As we enter 2013 we all know that the traditional disk drive vendors have entered the SSD market in full force. These are the vendors that regularly ship hundreds of PB of storage yearly to the major external storage vendors (EMC, NetApp, IBM, HDS, etc). Of course I am taking about enterprise SSDs, which support SAS interface, T10 PI/DIF and have at least an error Rate (non-recoverable, bits read) of 10E16 bits.

The storage vendors spend enormous time and money qualifying disk drives. Disk drive qualification often takes months to confirm performance, reliability and error handling. So if you were a vendor and you made a controller that, say, does 500,000 IOPS, do you need a single SSD can do 100,000+ IOPS? And likely not even if the controller does 1,000,000 IOPS.

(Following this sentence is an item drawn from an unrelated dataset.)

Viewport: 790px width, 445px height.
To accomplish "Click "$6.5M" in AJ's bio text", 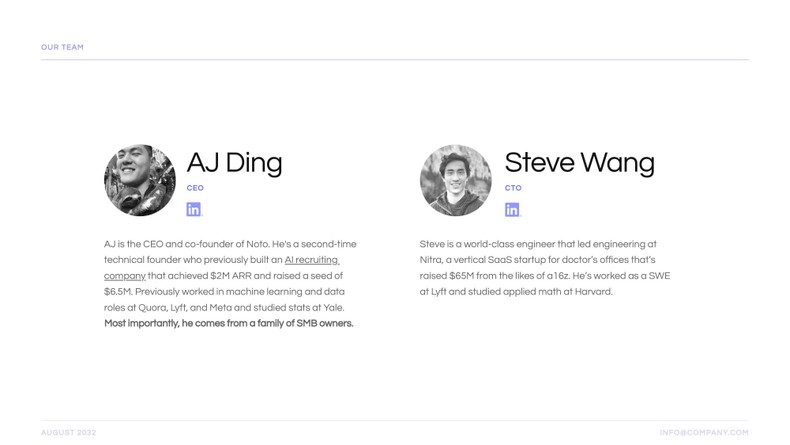I will pos(118,292).
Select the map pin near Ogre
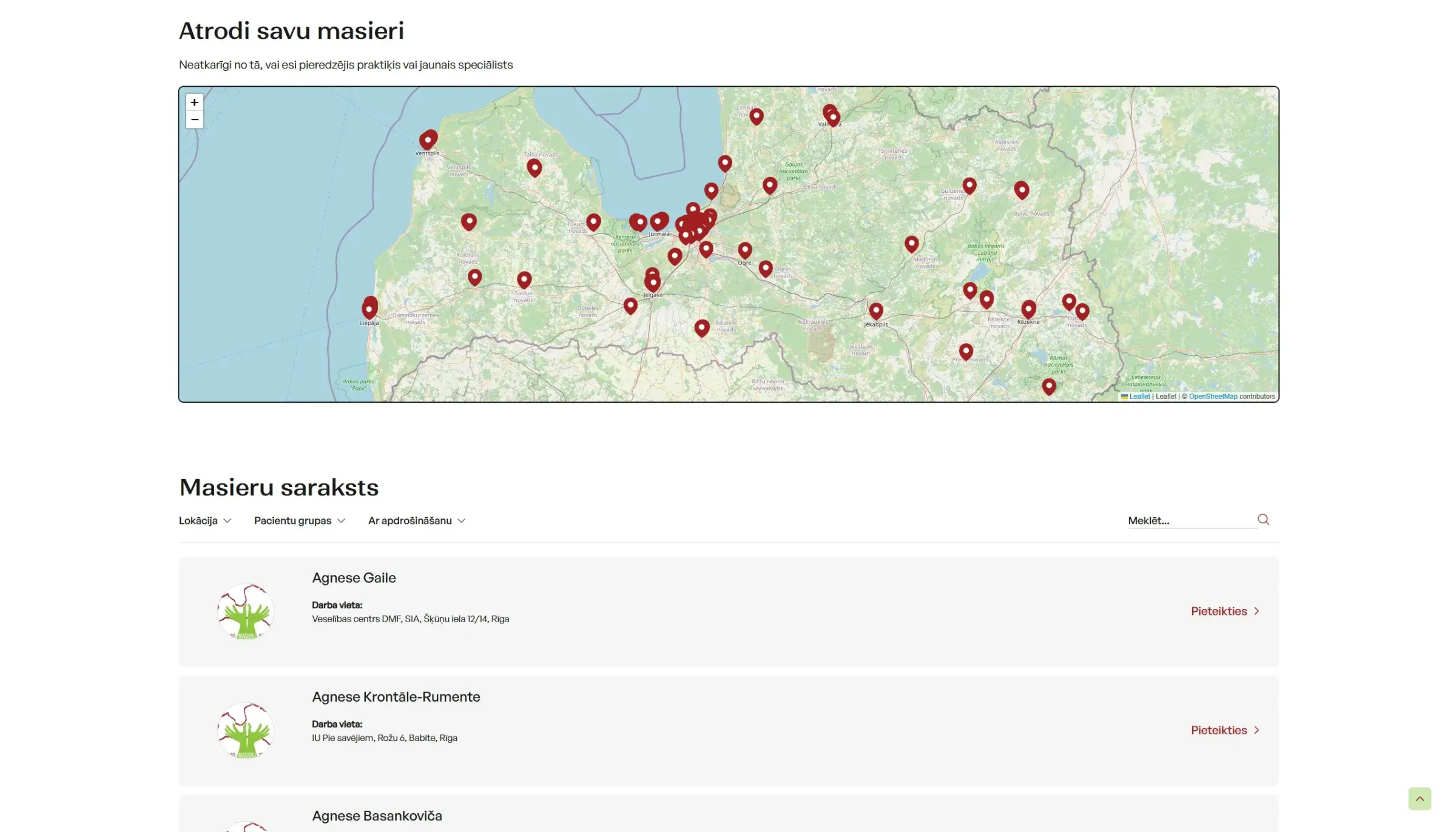This screenshot has width=1456, height=832. [745, 250]
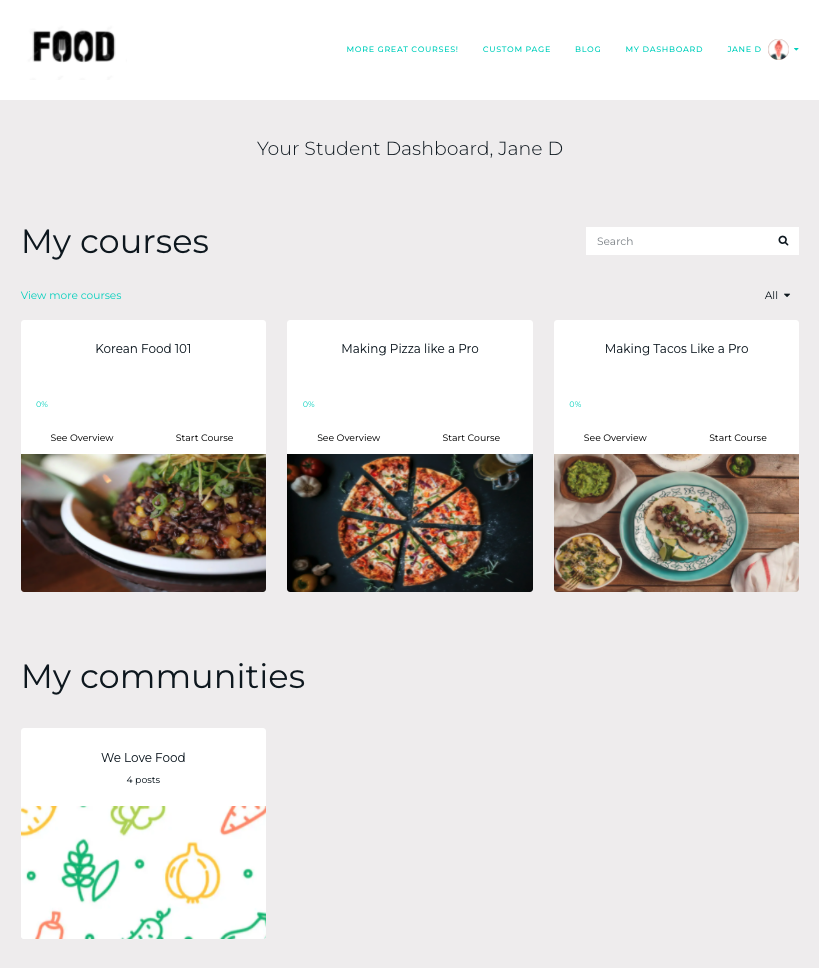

So there are two points here:

1) Storage vendors do not want to spend time and money doing qualifications on unknown drives. I think that they rather buy drives from the two big players (Seagate and WD and maybe the third vendor Toshiba) rather than qualifying another vendor’s SSD. There needs to be a very good cost reason to do use an SSD from an SSD vendor that you are not buy disk drives from.

2) Controller vendors do not 100K IOPs SSDs. The performance of these drives overruns the performance of the controller.

As I have said for a very long time, there is going to be consolidation in the SSD market space. We have just seen the beginning over the last year of that consolidation.

It’ a given that most controllers can be saturated by even a small number of SSDs from the traditional disk drive vendors, which have notably less performance than the first crop of enterprise SSDs (you know the vendors). Maybe the traditional disk drive vendors know this and are producing SSDs per the specifications of the controller vendors. Either way the traditional disk drive vendors have a significant advantage and will continue to have that advantage.